Content Identifier — multiformats
A self-describing content-addressed identifier. multihash, multicodec, and multibase together encode the hash algorithm, the data format, and the string encoding directly into the identifier.
Definition
CID, standardized through multiformats and used heavily across the IPFS/IPLD ecosystem, comes in two versions. CIDv0 is the minimal form (Qm…, base58btc + SHA-256 multihash); CIDv1 layers in a multibase prefix, version byte, multicodec, and multihash for forward extensibility.
Self-description means the identifier itself tells you which hash algorithm and which data format you're holding. Migrating between SHA-256 and SHA-3, or between JSON and CBOR, doesn't require touching the identifier format.

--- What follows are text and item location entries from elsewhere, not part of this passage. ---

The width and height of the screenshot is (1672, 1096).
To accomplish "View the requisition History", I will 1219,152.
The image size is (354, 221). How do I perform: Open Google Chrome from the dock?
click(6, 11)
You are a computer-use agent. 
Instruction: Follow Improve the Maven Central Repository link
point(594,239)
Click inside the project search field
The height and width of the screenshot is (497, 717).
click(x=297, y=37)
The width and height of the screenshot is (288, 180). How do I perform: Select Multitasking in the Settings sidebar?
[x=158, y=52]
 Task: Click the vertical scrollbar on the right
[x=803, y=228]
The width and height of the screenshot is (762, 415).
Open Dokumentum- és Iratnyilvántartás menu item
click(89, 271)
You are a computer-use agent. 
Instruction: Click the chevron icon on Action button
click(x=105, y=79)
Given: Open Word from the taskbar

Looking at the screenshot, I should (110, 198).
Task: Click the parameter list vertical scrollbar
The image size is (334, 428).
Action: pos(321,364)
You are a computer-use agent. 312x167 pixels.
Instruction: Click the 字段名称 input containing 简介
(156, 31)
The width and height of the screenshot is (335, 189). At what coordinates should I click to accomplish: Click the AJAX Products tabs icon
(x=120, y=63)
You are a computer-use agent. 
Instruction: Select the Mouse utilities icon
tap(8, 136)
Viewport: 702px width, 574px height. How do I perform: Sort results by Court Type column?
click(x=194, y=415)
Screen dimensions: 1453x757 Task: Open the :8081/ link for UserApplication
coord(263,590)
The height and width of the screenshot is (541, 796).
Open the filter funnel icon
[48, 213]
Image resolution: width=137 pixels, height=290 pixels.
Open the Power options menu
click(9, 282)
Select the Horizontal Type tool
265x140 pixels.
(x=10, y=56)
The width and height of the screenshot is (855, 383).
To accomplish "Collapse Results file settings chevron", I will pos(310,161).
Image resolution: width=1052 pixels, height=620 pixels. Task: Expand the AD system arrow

Because the identifier is derived from the content (content-addressing), the same bytes always produce the same CID regardless of who uploads them. Equal CIDs guarantee equal bytes.
Lemma Oracle implementation
Lemma references objects in distributed storage — RAG documents, provenance metadata, license files — by CID. docHash is the internal hashing surface; CID is the external interop surface.
Each node in a provenance graph links to its predecessor by CID, preserving the durability and verifiability of the chain at the storage layer.
Inside the ZK circuit, CIDs are reduced to short Poseidon values rather than processed as full strings — keeping interop and efficiency separated.